# TASK TO CARRY OUT
Take every line from the records below that includes the word "coordinates".

# SOURCE MATERIAL
>>>>
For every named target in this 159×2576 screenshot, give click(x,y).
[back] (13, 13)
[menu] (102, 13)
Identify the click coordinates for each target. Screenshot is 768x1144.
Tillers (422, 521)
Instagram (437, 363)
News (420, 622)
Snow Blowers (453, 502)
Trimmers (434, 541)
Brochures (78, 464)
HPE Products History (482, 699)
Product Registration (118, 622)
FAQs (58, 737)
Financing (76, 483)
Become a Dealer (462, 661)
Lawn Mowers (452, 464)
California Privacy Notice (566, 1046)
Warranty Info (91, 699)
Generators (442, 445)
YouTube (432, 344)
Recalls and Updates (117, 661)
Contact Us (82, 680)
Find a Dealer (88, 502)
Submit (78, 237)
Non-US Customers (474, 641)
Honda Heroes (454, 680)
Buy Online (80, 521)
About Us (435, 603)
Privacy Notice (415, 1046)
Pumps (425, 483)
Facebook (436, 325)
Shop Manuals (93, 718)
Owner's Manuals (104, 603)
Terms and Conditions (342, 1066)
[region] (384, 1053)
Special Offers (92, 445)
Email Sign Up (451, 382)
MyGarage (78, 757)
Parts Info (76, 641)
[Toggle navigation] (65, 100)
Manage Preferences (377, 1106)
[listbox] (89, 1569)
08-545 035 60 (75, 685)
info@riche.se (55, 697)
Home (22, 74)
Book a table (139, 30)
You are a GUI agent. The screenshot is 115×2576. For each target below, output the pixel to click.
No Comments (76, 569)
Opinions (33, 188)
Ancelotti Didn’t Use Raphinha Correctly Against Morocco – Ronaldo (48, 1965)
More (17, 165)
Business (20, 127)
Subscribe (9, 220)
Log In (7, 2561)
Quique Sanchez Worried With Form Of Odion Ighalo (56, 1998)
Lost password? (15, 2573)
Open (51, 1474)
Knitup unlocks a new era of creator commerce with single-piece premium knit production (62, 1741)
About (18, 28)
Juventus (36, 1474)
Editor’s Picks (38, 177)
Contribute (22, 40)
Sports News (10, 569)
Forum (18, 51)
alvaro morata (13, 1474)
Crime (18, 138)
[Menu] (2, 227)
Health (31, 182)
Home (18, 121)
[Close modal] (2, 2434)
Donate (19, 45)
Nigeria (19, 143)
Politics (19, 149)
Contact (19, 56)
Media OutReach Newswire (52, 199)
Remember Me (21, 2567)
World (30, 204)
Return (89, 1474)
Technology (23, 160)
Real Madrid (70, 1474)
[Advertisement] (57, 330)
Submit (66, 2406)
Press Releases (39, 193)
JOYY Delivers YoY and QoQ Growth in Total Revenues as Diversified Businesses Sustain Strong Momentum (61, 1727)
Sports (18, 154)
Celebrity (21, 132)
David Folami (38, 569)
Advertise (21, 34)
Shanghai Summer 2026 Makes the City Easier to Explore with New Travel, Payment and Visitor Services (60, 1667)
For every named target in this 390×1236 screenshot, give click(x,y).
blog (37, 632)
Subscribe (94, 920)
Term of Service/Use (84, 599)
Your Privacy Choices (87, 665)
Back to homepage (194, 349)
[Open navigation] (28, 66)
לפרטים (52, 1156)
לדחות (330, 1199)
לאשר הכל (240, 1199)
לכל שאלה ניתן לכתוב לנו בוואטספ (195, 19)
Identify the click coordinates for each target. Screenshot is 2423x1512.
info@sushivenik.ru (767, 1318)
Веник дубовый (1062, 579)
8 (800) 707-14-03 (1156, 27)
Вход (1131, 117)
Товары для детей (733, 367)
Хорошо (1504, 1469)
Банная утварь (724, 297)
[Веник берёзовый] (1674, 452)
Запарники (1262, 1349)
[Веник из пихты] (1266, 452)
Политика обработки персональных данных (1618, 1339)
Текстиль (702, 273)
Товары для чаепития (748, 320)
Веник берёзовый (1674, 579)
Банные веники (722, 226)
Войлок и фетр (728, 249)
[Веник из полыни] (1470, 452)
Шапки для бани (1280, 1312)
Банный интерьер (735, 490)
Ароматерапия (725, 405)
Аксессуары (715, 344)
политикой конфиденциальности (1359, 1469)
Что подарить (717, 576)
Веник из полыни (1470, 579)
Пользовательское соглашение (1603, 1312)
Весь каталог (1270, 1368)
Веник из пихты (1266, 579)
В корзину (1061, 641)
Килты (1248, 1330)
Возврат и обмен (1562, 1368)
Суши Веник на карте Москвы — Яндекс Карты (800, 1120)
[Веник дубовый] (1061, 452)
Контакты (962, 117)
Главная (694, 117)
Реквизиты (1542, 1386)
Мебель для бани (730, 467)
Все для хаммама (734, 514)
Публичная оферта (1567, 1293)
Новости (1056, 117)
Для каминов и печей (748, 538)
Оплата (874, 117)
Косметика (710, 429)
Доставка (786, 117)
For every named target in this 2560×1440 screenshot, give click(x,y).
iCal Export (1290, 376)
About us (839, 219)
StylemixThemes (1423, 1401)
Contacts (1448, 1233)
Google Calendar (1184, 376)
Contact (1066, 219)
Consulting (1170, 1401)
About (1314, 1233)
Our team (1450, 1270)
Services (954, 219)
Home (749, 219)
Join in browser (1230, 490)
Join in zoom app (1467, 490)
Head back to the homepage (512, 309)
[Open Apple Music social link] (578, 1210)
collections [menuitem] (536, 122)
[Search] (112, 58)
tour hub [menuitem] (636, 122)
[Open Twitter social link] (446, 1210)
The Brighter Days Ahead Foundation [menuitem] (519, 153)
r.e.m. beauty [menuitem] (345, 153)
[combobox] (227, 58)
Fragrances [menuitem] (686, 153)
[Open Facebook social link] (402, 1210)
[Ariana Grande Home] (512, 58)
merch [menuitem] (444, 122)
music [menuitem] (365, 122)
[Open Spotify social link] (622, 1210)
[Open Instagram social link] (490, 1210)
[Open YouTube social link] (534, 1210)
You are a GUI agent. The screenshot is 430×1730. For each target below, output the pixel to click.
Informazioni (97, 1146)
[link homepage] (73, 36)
<<<<
# ANSWER FOR THE TASK
Identify the click coordinates for each target. Screenshot is 768x1144.
Identify the click coordinates for each target. Screenshot is 2423x1512.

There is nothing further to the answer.